12-05-2025
Kiwi aims to bring the world to our snooker tables
Agnes Kimura is fundraising hard to head to China for the 2025 World Women's Snooker Championship, but playing against her peers isn't the most important part of the trip. Instead, she has a much bigger goal in mind.
With the men's world championships just completed in England, it's less than a month before the women's version takes centre stage, with the annual highlight of the World Women's Snooker Tour, taking place in Dongguan, from May 20-27.
With Kimura being a board member of the New Zealand Billiards & Snooker Association (NZBSA) she's made it clear that she'll be going all out to network around her playing schedule.
'I've let my board know that my intention is to go to China and come back with a date or a year that we are going to hold a world event. The bonus is playing and being amongst these ladies,' says Kimura, who is currently ranked number 41 in the world.
Currently, the closest world event to New Zealand shores is the Australian Women's Open, which will take place in Sydney this October.

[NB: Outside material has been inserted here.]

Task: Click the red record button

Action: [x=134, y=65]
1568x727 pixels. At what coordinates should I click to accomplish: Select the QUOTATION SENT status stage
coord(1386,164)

That event provides world ranking points to participants and Kimura knows that if she can get a similar event in Aotearoa, it will make a huge difference to the sport here.
'I'm very close with [women's world ranked number one player] Mink Nutcharut and I'm in touch with some of the other ladies as well, and the Australian ladies,' Kimura says.
Kimura winning a world amateur title with her team in Las Vegas in 2018. Photo: Supplied
'If you're wanting to promote something coming into your country, how are they supposed to know what your country is like if there's no-one from there at your event? I'll [also] talk to players that I've never met before.'
In February 2024, Kimura played a key role in setting up the New Zealand Women's Open to take place for the first time in over 20 years, which opened up the competition to female players outside New Zealand.
'With my friendships and bonds that I have with the Australian ladies, I managed to get nine of them to travel over here and we had a big field of 30 which we haven't seen for years.'
The event took place over two days at the Papatoetoe Cosmopolitan Club in Auckland, with a key reason for that choice of venue being that it has eight world class tables, a big deal for the best players in the world, and something that the NZBSA would need to provide for a world ranking event.
'World class players, the first thing they're going to do is hit that ball around the table and if they don't like it, they're not coming back. They know the cloth, they know the run of the table, they know the pockets, all that sort of stuff. A lot of people don't realise that, but that's what they look at, they're used to playing on quality tables,' Kimura says.
Kimura started playing about 20 years ago and the sport became an integral part of life for her and her family.
Coach Stanley Bunn, now retired, with Kimura. Photo: Supplied
'I started watching my partner [Lee Hildred] play. He used to play a lot of snooker back when we were younger. Stanley Bunn, the national coach, owned Cue Sports in New Plymouth, and we used to go there all the time. I just used to go and watch, I had no idea what they were doing. Then I got asked if I wanted a job and I said yes and next minute I'm refereeing at the table and I'm pulling the balls out of the pockets and it went from there,' Kimura says.
Bunn then started to show Kimura different shots on the table and asked her to practise them for 15 minutes every day and gradually her game started to develop and improve.
'I suppose you don't know if you've got it until people actually start telling you, because you don't see it [yourself]. Others notice it via your shot selection, or your stance. Personally, I just love the game. There's always learning and there's so much to being on top of your game with cue sports. I think it's the hardest sport you can play.'
Her son Mario Hildred has also represented New Zealand, winning the Oceania U21 singles championships in Sydney in 2018, to go alongside his mother's sole New Zealand national title to date, which she won in 2016, in Gore.
Kimura with husband Lee and son Mario. Photo: Supplied
Finding time to practise is now one of the hardest parts for Kimura. She works as a security guard for 24/7 Security Solutions in New Plymouth, has two grandchildren and has her work for the NZBSA board, all on top of playing. Being time poor is also a reason it can be a struggle to get other women involved in the sport.
'It doesn't suit everyone. It's really, really hard to get these ladies to come and play snooker and stay. They might like a quicker game like 8-ball (pool). It takes a specific type of woman to enjoy it [but] once you do fall into liking it, you turn into loving it,' Kimura says.
'I know women who want to play, but they just need a push. I spend time encouraging women to play more snooker and how to go about it, and who to get help from, because if they don't know where to get help from, they're not going to play.'
After helping so many women take up snooker and keeping them interested, Kimura now heads to China looking for the sport in New Zealand to take the next step. If hard work and dedication has anything to do with it, she'll get her break.